Buona parte dell’episodio infatti si concentra su una bellissima costruzione a chiasmo, dove vengono sovrapposte le coppie Hillary/Paula da un lato e Linda/Monica dall’altro. Al bellissimo servizio fotografico di Hillary per Vogue, fotografata per l’occasione da Annie Leibovitz, corrisponde il servizio di Paula Jones per Penthouse; la prima è immersa nella raffinata eleganza dei locali della Casa Bianca e avvolta in un abito di haute couture, l’altra gira in una fatiscente villa con brutti abiti di poliestere per poi alla fine togliere anche quelli. Poco dopo, la seconda bellissima sovrapposizione sarà tra l’evento di Monica circondata dai suoi fan che ne reclamano l’autografo su una copia del suo libro, e Linda Tripp, che, rimessa a nuovo dalla generosità di Lucienne, in un locale molto riservato ma non troppo distante, rilascia un’intervista esclusiva dopo tanto tempo lontana dalla stampa. Da un lato c’è quindi la celebrazione di Monica, ormai diventata suo malgrado una beniamina in USA, protagonista di un romanzo che è la sua stessa vita – l’autore, come viene detto più volte, è Andrew Morton, lo stesso del famoso libro sulla principessa Diana; dall’altro una rinascita molto meno caotica e dalle luci più soffuse di colei che rappresenta la villain di quella vita, di quel romanzo. In modi completamente diversi, sono tutti e quattro momenti di sconfitta, proprio perché hanno in comune quella matrice maschile e patriarcale che con il suo potere di validazione può scegliere se portare alla ribalta (Hillary), che con il suo opposto può determinare la creazione di un mostro pubblico (Linda Tripp), creare un’anti-eroina (Monica Lewinsky) o relegare nell’oblio (Paula Jones).

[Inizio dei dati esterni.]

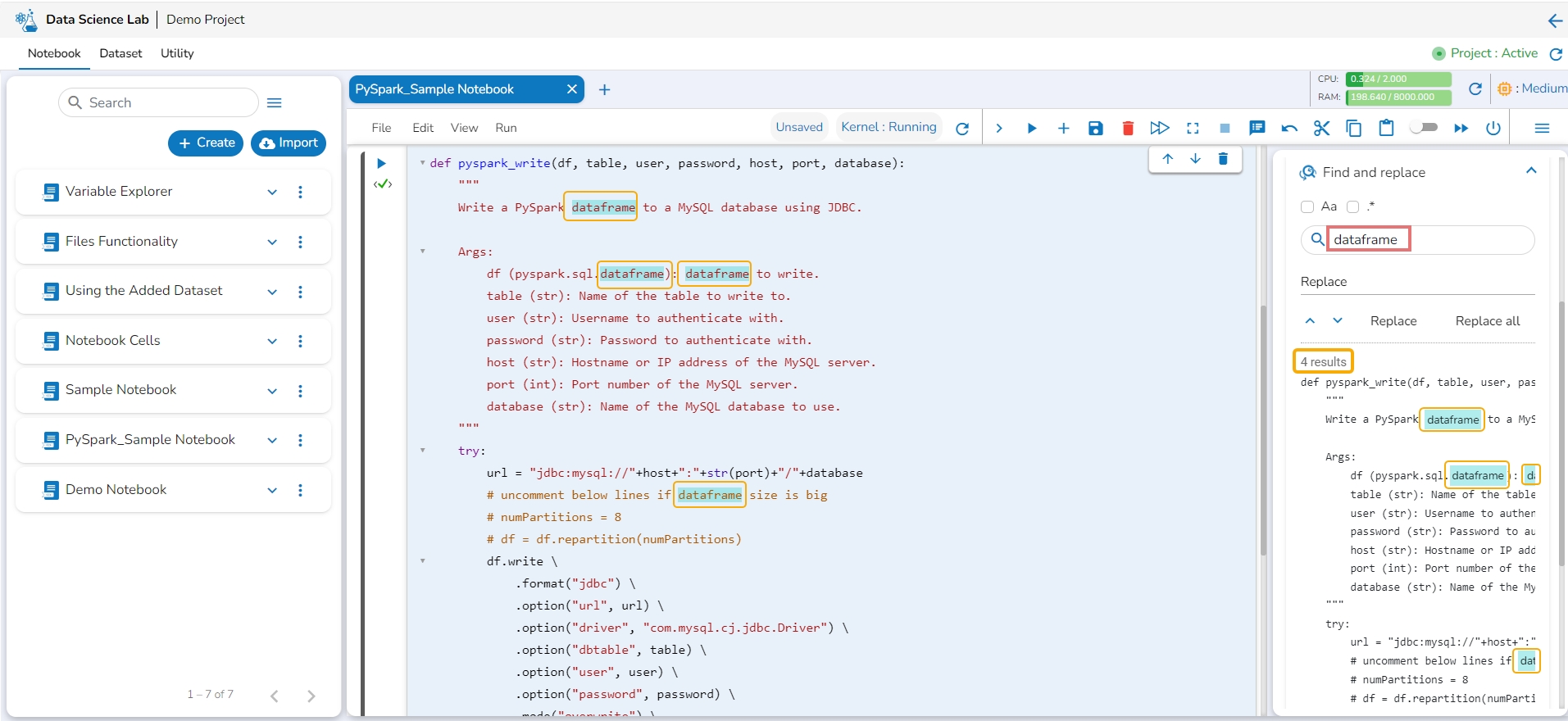Image resolution: width=1568 pixels, height=721 pixels.
Task: Move cell down with down arrow
Action: (x=1195, y=159)
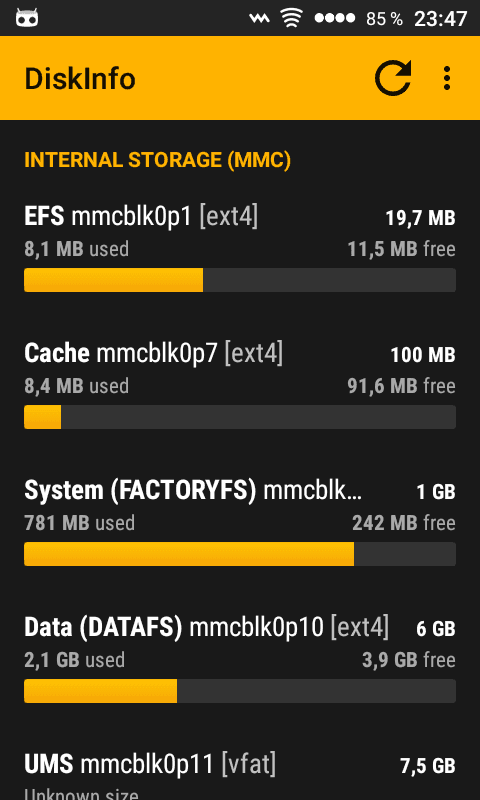Tap the CyanogenMod notification icon in status bar
Viewport: 480px width, 800px height.
[27, 18]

Senza voler fare una classifica di chi sia più o meno vittima, è sicuramente la parabola di Paula Jones quella che colpisce maggiormente, forse perché oltreoceano la sua popolarità è molto minore rispetto a quella delle altre tre donne menzionate. Oltre infatti ad essere la prima vittima degli abusi sessuali di Bill Clinton a farsi avanti, lei è vittima anche di un sistema para-politico rappresentato da Susan Carpenter-McMillan che la utilizza letteralmente per i propri scopi di propaganda conservatrice. Paula finisce sola, senza un lavoro, senza prospettive, affogata da problemi legali e fiscali, con un figlio da mantenere e la derisione del mondo che le rende difficile guadagnare persino con un’assurda linea telefonica come “celebrity psychic”. Lo schiaffo finale sarà l’abbandono di Susan che, nel momento in cui non trae più alcun beneficio dalla sua protetta, che ha cambiato, modificato, snaturato per renderla “presentabile”, taglia tutti i ponti quando lei poserà nuda per la rivista Penthouse. Hillary Clinton, nel frattempo, viene incoraggiata a candidarsi al Senato. Quello che a tutti gli effetti potrebbe sembrare il grande risultato atteso, il giro karmico che dalla peggiore delle situazioni ecco che fa comparire la dovuta ricompensa, appare in realtà come una briciola, perché se il suo destino era davvero fare politica, perfetta stratega di comunicazione e manovre, l’energia spesa a sostenere il marito sembra il tempo perso di una donna destinata a brillare da sola, senza che dovesse necessariamente passare dalla fase ancillare della First Lady. Uno dei passaggi più belli dell’episodio è infine una scena in cui Monica inquadrata per le vie di New York, sta tornando a casa con un mazzo di fiori e passa davanti ai manifesti della campagna politica di Hillary, per cui il chiasmo si sposta nuovamente, creando una linea sottile ma ben visibile tra la donna forte e destinata a grandi cose, e la ragazzina raggirata dal Presidente degli USA. Monica non se ne cura troppo e tira dritta verso il suo appartamento ancora pieno di scatoloni, indaffarata a prepararsi per l’evento dedicato al suo libro, cioè indaffarata a vestire ancora una volta i panni della ex-stagista la cui vita privata è stata data in pasto ad un pubblico di voyeur.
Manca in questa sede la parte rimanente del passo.